The heterogeneity in HCV clearance during acute HCV infection across individuals remains to be explained fully. Host genetic variation is assumed to explain the heterogeneity to some extent; however, most variability in spontaneous HCV clearance remains unexplained. The relative importance of many and varied factors remains to be unfolded.

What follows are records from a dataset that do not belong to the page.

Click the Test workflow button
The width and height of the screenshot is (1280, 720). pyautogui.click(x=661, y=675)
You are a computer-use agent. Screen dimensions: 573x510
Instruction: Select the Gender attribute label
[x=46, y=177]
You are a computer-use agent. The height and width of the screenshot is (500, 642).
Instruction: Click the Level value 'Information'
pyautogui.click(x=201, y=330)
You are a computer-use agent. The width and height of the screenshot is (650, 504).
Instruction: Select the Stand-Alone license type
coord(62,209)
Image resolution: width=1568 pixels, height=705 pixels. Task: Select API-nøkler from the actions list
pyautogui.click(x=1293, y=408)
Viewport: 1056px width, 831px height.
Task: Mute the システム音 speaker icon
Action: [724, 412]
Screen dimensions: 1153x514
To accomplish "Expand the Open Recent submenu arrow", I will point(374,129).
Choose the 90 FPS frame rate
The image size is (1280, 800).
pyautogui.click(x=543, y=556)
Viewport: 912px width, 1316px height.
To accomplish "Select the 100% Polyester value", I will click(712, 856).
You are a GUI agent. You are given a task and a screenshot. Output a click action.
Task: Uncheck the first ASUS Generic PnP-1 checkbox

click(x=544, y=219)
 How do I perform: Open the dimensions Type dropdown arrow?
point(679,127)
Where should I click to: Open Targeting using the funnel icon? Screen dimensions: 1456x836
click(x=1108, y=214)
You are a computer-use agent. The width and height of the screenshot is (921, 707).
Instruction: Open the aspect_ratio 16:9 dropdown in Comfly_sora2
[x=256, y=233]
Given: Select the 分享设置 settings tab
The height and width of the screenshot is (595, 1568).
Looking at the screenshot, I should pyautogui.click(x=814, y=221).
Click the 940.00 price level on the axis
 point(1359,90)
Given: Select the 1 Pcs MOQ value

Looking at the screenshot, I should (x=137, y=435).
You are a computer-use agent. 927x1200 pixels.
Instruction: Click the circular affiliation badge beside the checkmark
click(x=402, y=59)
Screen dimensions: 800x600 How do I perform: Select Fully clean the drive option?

Despite the progress in understanding the factors affecting progression of CHC, a great deal remains to be learnt. Demographic and environmental variables account for 20–30% of the variation noted in rates of fibrosis progression rates [90]. The remainder of the variation may be accounted for by yet unknown variables (particularly host genetic factors), although statistical aberrations (i.e., concept of competing risks) may also exert an effect. Competing risks are events that prevent an event of interest from occurring. Competing risks might explain some of the relationship between disease progression and other factors that are independently associated with death, such as sex, race, coinfection with HBV or HIV-1, alcohol or tobacco use, and metabolic factors. This concept has been applied to fibrosis progression in CHC, where in a simulation experiment, competing risks from natural mortality accounted for half of the observed rate of fibrosis progression related to age at infection and may explain how the observed rate of fibrosis may appear to accelerate over time despite a constant underlying biologic rate [91], although this approach remains controversial [92]. The relative importance of many and varied factors remains uncertain, and further research efforts should be directed toward design of predictive models for effective risk stratification.